A Datomic- and SQLite-inspired embedded document database. Immutable, append-only, file-backed. Rust core, JavaScript API.

  • 🗃️ Document store — JSON documents in named collections, no schema.
  • 📜 Append-only log — every write is a fact appended to one file. The file is the history.
  • Time travel — read any note (or list a whole collection) as it was at a past point in time.
  • 🧱 Crash safe — a torn write from a crash is discarded on reopen. No corruption, no recovery step.
  • 🦀 Native speed — Rust core via napi-rs, exposed as a plain JS module.
  • 📦 Zero infrastructure — no server, no daemon. One file is one database; copy it anywhere.

It fills the gap SQLite leaves for document data: SQLite is relational-first, MongoDB needs a running server, and the JS-only embedded stores are abandoned.

Install

npm install @fippli/notedb

Quick start

import notedb from "@fippli/notedb"

const db = notedb.use("/data/db.log")

const cars = db.collections.add("cars")

// remember(doc) inserts (id generated); remember(id, doc) updates
const note = cars.remember({ make: "Volvo", year: 1992 })
cars.remember(note.id, { make: "Volvo", year: 1993 })

cars.read(note.id)              // { id, make: "Volvo", year: 1993 }
cars.list()                     // [{ id, ... }, ...]
cars.find((d) => d.year > 1990) // filter with a predicate
cars.map((d) => d.year)         // map over notes

// time travel
cars.read(note.id, { at: 1 })   // the note as it was at logical time t=1

// full version history of a note
cars.history(note.id)
// [ { t, op: "remember", doc }, ... ]

cars.forget(note.id)            // tombstone (stays in history)

Concepts

  • The database is a value, not a mutable blob. Writes never overwrite; they append.
  • Two primitives: remember (insert/update) and forget (tombstone).
  • Logical time t is a monotonic counter stamped on every write — that's what { at: t } refers to.
  • Single writer. Designed for one process (e.g. one container, one backend). No concurrent-writer locking.
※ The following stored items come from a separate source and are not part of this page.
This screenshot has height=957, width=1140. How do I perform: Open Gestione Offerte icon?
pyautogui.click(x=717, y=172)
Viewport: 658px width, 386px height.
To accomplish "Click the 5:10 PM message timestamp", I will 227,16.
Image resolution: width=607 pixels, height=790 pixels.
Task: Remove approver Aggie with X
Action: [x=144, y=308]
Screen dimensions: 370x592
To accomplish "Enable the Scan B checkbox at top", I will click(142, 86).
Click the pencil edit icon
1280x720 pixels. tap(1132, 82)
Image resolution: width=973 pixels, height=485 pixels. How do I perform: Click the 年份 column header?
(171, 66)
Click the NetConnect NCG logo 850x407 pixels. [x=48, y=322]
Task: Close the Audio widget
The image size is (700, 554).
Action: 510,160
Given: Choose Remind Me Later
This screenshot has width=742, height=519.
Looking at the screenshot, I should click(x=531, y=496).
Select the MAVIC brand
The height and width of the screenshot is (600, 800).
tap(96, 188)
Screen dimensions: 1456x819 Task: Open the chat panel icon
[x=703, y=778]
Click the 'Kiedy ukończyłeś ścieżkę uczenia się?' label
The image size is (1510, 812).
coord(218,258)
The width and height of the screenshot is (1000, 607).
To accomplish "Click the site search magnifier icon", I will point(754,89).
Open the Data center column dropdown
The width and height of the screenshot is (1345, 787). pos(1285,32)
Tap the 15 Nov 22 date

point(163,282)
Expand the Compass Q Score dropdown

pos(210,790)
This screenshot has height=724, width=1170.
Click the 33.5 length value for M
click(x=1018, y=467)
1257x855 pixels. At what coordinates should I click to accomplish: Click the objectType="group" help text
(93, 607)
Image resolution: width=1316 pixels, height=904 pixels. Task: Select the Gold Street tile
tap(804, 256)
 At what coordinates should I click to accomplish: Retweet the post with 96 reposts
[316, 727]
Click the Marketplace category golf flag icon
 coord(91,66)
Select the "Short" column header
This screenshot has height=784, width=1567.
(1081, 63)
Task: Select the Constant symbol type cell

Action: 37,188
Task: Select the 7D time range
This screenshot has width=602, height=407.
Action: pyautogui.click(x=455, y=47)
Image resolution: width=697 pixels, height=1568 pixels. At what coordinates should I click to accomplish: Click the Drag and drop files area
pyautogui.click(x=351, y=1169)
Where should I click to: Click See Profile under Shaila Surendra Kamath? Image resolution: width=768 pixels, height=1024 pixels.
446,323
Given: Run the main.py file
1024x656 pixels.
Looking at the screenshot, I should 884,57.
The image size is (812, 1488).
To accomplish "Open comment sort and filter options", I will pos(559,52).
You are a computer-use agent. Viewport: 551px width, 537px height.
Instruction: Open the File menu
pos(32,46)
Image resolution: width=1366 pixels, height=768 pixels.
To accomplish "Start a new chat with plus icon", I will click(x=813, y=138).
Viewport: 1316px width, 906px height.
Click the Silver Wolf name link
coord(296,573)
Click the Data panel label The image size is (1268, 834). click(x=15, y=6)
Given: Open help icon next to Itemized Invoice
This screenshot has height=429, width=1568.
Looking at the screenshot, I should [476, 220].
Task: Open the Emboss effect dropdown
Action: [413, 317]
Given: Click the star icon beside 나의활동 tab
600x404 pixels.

See SDK.md for the full API specification.

API

| Operation | Description | | --- | --- | | notedb.use(path) | Open (or create) a database; replays the log into memory | | db.collections.add(name) | Create a collection, return its handle | | db.collections.use(name) | Get a collection handle | | db.collections.drop(name) | Drop a collection (history preserved) | | db.collections.list() | List collection names | | col.remember(doc) | Insert a new note (id generated) | | col.remember(id, doc) | Update an existing note | | col.forget(id) | Tombstone a note | | col.read(id, [opts]) | Read a note (opts.at for time travel) | | col.list([opts]) | List notes (opts.at for time travel) | | col.find(fn, [opts]) | Filter notes with a predicate | | col.map(fn) | Map a function over notes | | col.history(id) | Full chronological version history of a note | | db.compact([opts]) | Compact the log to a snapshot (opts.archive to keep the old log) |

Log format

The database is newline-delimited JSON — one fact per line, human readable:

{ "t": 1, "op": "remember", "collection": "cars", "id": "abc", "doc": { "make": "Volvo", "year": 1992 } }
{ "t": 2, "op": "remember", "collection": "cars", "id": "abc", "doc": { "make": "Volvo", "year": 1993 } }
{ "t": 3, "op": "forget",   "collection": "cars", "id": "abc" }

(Collection lifecycle uses two additional structural ops, mkcol/dropcol, so empty collections and drops survive a reopen.)

Compaction

The log grows with every write and the full history is held in memory. When it gets large, compact it to a snapshot of current state:

db.compact()                                  // discard prior history
db.compact({ archive: "/data/db.archive.log" }) // keep the old log

Building from source

npm install
npm run build   # compiles the Rust core to a native .node addon
npm test

Status & limitations

notedb is young. Known constraints to be aware of:

  • Single process / single writer — opening the same file from two processes can corrupt it.
  • Synchronous, fsync-per-write — durable, but writes block; best for moderate write rates.
  • In-memory history — memory and the log grow until you compact().